SD: Je ne sais pas, c’est typiquement le film que j’ai emporté avec moi sans trop le saisir, je l’ai vu trop jeune la première fois puis je l’ai revu de nouveau plus tard, mais ce qui m’est resté en vérité c’est cette métaphore de la voix que Nahla perd pendant le concert, comme si c’était le Liban qui perdait à ce moment aussi sa voix au moment où une énième guerre vient déchirer le Liban. Dans Nahla, j’y voyais de la modernité, de la féminité, de la résistance, du féminisme, de l’universel, de l’urbanité, de la topographie.
Ce portrait de ces 3 femmes, chacune avec ses fêlures, chacune avec ses tragédies et pourtant tellement vivantes ! Farouq Beloufa, le réalisateur, a filmé la vie dans un pays qu’on ne cessait pas d’abîmer. Je crois que c’est le seul réalisateur algérien qui ait fait de son protagoniste Algérien (le journaliste interprété par Youcef Sayeh) un voyageur. C’est bon de savoir qu’on est capable de voyager, de regarder avec curiosité le reste du monde. Ce personnage m’a rassurée en fait sur le droit au mouvement des arabes. Puis, c’est un film de rupture, je n’ai pas cessé de penser à Nahla pendant que je préparais mon film, d’où cette séquence de Nahla quand elle perd sa voix c’est un peu une façon de relier Amal à Nahla dans leur brisure et puis le cocktail au moment où Maha se confronte à Michel à propos de la Palestine mais au fond à propos de Nahla …

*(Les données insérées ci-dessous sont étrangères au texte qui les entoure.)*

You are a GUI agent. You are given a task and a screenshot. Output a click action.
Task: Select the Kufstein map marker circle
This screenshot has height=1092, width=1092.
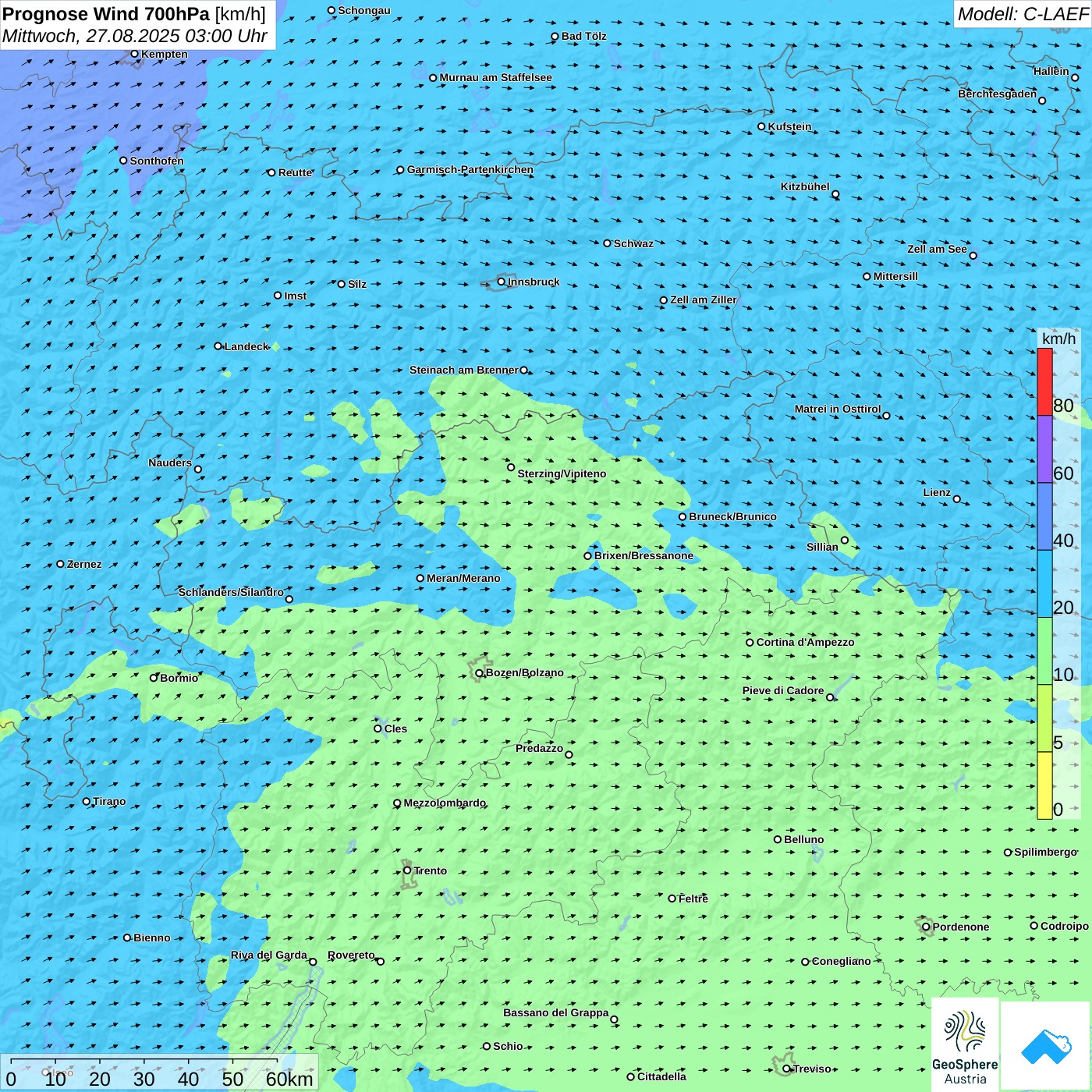[761, 126]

BCS: C’est ta première visite au Liban, pourquoi cette relation avec cette ville que tu n’avais jamais visitée?
SD: Quand j’étais petite, j’ai été tristement bercée par la guerre au Liban, par Sabra et Chatila dont je ne comprenais pas les enjeux car trop jeune. Intuitivement, je n’aimais pas la manière dont l’école nous l’enseignait car je craignais qu’on écorche aussi l’histoire d’un pays.
Évidemment Nahla a contribué à cet attachement, ma mère aussi. Elle y est allée deux fois dans les années 60 avant sa mort, son souvenir heureux qu’elle répétait en boucle tant qu’elle pouvait parler, était lié à ses deux voyages libanais.
Mon père aussi m’avait parlé très vaguement d’un réseau libanais qui avait soutenu la guerre d’indépendance en Algérie.
En tout, très étrangement, je ne me sens pas liée au Liban parce que j’ai grandi en Algérie pendant la guerre civile.
BCS: Comment c’est de travailler avec des gens comme Sami Bouzjali, Faouzi Ben Saiidi surtout que ce dernier est réalisateur en même temps ?
SD: J’ai adoré travaillé avec mes comédiens, même si je dois admettre que la partie des jeunes me donnait peut-être davantage de plaisir, car la place à l’improvisation était bien plus importante.
Faouzi a été un acteur d’une grande générosité, il n’a jamais agi en tant que réalisateur, sauf une fois au moment le plus opportun : le second jour quand il voyait qu’il y avait des personnes de l’équipe qui ne croyaient pas en mon regard et donc à mes choix de mise en scène. Là, Faouzi m’a regardée, puis m’a simplement dit : “ne lâche rien, ton plan comme tu le vois toi va être superbe”. C’était important qu’il me le redise à ce moment-là car je commençais à douter et il m’a donné la force de résister. Faouzi est un monsieur pour qui j’ai une très grande amitié.
BCS: Qu’apportent, à un réalisateur, des prix prestigieux comme celui du festival de Venise ou Dubaï ?
SD: En fait, les prix apportent simplement de la joie, et puis c’est aussi la possibilité de voyager, d’aller à la rencontre des autres. Les prix c’est une occasion de plus pour faire la fête, et puis un peu de respiration quand ils sont dotés ! Venise c’était la première fois, donc c’était aussi beaucoup d’émotion, une émotion très irréelle. On a tous flotté, il me semble.